The Mudcat Café TM
Thread #123431   Message #2718343
Posted By: GUEST,Paul Davenport
07-Sep-09 - 05:28 PM
Thread Name: What is The Tradition?
Subject: RE: What is The Tradition?
I can't find any country where they do this to their culture. Why is there a 'revival' and a 'tradition'? Anyone who attempts to pigeonhole on these two definitions is going to come to grief. Harry Cox, Sam Larner, Joseph Taylor, to name but three can all be shown to have used written sources and to have invented their own material. By the same argument, most singers have learned stuff from aural sources. Mary Taylor (Joseph's daughter) learned her father's songs but was roundly rejected by the 'revival' and those arbiters of what is 'real'. Similarly, her brother John was considered too 'churchy' and similarly rejected despite both fitting the 'traditional' criteria perfectly.

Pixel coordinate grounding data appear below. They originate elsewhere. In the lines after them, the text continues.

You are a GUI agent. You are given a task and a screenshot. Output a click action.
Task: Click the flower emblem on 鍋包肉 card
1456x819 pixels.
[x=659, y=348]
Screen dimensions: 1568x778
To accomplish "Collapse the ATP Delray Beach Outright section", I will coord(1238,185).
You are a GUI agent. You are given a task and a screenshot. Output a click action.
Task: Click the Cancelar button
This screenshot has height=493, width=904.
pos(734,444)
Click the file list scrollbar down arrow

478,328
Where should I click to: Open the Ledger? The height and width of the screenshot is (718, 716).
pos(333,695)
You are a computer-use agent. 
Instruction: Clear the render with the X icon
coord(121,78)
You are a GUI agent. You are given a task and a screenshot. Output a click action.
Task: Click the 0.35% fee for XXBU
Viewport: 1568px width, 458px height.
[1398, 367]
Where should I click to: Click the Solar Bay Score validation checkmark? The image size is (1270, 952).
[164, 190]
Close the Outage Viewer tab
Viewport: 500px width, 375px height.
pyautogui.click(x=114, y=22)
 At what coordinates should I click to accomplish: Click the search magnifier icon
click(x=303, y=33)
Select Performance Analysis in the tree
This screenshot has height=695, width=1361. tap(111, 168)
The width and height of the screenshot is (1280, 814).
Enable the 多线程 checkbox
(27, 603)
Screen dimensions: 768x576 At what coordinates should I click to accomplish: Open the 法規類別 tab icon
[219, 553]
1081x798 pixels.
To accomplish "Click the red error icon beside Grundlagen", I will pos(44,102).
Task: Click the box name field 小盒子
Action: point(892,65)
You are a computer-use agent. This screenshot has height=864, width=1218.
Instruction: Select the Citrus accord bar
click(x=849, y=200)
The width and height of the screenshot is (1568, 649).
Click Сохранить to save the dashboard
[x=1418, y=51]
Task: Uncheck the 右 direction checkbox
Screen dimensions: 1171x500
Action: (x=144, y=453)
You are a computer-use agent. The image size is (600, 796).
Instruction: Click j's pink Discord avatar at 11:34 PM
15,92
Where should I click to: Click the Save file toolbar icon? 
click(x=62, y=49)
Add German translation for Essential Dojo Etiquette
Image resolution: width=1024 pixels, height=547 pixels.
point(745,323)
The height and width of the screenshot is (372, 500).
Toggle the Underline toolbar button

The term, 'revivalist' has been, and is, used perjoratively (not sure I spelled that right) and is unhelpful. Again, in my neck of the woods both carol singing and brass bands are 'traditional' music and involve copious use of written texts. I have learned loads of stuff from other singers but don't sing their stuff – because its theirs. Its all a mystery to me. Does being literate automatically render one 'not trad'? If that's the case then Walter Bulwer and Bertie Clarke both drop into second division by being classically trained at on stage. It's also interestig to try to get hold of that great Klezmer fiddler, Izaak Perleman. You'lll have to look in the 'classical' section in the record store because that's what that 'traditional' musician is most famous for.